Requirement:
Go line by line through the data and copy those with the word "entry".

Saved data entries:

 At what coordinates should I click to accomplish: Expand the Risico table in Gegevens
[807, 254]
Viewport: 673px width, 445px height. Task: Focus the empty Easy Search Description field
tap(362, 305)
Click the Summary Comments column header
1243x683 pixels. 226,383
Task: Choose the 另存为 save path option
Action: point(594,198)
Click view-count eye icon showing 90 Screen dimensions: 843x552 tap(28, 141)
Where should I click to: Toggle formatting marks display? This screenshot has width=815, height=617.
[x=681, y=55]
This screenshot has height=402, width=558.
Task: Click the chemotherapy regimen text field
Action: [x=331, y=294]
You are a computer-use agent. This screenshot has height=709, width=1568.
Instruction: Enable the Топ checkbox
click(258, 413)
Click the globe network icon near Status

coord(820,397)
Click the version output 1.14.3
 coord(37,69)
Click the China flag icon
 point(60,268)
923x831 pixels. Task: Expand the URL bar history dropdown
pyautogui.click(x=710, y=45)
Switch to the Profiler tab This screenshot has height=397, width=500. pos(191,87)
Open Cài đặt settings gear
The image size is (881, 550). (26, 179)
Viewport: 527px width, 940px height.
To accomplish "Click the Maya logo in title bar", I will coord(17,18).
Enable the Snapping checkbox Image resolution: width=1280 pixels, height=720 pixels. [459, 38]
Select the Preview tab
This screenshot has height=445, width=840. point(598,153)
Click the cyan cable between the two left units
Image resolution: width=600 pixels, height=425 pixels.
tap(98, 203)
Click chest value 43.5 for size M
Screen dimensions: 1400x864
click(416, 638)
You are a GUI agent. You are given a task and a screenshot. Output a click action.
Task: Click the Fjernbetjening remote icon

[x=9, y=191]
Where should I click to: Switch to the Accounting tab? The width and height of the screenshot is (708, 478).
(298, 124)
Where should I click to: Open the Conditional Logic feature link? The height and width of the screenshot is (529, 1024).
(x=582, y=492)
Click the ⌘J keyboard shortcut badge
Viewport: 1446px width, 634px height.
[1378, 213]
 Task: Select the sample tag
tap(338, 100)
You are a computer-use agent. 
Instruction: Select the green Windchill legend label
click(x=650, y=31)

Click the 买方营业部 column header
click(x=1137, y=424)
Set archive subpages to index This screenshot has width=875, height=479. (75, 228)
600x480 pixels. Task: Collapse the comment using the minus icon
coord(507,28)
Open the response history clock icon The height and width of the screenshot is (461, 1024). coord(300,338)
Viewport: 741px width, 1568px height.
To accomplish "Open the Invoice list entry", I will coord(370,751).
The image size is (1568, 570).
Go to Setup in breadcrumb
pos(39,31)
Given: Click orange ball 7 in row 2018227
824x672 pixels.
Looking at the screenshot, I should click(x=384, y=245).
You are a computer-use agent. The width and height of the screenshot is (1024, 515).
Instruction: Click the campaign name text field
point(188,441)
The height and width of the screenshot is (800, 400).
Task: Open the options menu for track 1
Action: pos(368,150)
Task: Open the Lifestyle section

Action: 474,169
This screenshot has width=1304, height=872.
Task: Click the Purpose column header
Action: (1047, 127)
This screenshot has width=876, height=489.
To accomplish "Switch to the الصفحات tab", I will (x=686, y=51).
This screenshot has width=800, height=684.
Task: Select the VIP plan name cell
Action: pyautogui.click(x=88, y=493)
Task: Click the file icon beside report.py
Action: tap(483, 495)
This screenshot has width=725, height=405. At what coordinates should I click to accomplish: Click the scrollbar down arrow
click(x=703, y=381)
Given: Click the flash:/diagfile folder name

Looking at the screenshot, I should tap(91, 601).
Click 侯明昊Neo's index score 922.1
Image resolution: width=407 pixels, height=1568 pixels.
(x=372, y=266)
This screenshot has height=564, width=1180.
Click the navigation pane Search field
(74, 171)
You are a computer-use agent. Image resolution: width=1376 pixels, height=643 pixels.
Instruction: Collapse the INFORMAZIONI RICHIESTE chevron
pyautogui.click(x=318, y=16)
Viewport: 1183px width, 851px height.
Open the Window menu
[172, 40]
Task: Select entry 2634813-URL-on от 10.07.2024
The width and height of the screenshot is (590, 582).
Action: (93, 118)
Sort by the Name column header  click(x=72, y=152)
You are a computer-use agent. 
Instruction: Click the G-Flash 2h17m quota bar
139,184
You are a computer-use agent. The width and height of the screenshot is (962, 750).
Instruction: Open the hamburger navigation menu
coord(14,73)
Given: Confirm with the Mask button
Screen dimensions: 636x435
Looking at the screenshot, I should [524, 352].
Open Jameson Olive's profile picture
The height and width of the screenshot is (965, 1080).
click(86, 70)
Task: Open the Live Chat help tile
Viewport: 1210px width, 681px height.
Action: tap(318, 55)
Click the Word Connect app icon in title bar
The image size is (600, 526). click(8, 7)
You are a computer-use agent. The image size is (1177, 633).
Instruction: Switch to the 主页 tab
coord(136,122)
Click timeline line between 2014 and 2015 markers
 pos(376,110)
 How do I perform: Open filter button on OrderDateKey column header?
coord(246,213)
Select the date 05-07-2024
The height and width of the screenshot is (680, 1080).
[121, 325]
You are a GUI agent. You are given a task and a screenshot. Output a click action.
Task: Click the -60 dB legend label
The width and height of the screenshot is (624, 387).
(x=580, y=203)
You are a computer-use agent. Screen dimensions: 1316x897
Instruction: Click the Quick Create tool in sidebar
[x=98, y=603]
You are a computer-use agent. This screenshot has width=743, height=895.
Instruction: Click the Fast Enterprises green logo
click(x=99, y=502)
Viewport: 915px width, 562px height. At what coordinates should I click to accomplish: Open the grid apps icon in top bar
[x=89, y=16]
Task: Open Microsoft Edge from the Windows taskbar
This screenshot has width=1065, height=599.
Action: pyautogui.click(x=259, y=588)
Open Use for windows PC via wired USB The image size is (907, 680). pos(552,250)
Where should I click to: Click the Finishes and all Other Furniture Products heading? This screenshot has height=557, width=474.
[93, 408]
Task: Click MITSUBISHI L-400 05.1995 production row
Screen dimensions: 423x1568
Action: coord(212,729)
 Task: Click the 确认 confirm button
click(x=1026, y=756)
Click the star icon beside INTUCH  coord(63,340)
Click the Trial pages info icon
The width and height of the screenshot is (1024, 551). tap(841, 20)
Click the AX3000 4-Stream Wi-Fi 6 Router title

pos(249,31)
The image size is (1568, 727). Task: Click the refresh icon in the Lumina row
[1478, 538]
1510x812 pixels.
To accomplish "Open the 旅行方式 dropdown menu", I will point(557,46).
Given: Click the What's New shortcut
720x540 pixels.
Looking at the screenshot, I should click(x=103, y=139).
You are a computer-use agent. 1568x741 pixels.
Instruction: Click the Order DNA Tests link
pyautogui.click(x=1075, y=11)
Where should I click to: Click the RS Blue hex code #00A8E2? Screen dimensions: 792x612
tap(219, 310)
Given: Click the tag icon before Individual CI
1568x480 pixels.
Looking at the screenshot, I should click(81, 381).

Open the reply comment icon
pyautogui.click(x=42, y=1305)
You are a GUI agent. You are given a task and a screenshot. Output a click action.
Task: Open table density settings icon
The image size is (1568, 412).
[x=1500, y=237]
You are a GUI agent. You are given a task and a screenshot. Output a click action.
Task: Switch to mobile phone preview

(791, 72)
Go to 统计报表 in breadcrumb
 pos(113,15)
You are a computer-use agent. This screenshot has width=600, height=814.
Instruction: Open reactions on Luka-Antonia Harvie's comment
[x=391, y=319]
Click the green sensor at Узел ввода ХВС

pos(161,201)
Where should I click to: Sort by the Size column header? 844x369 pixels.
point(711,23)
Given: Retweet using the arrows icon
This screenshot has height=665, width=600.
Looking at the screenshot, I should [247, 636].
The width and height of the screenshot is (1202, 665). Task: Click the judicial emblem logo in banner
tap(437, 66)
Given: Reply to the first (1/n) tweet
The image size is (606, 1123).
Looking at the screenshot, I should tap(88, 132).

Solution to the exercise:
To accomplish "Open the Invoice list entry", I will coord(370,751).
Task: Select entry 2634813-URL-on от 10.07.2024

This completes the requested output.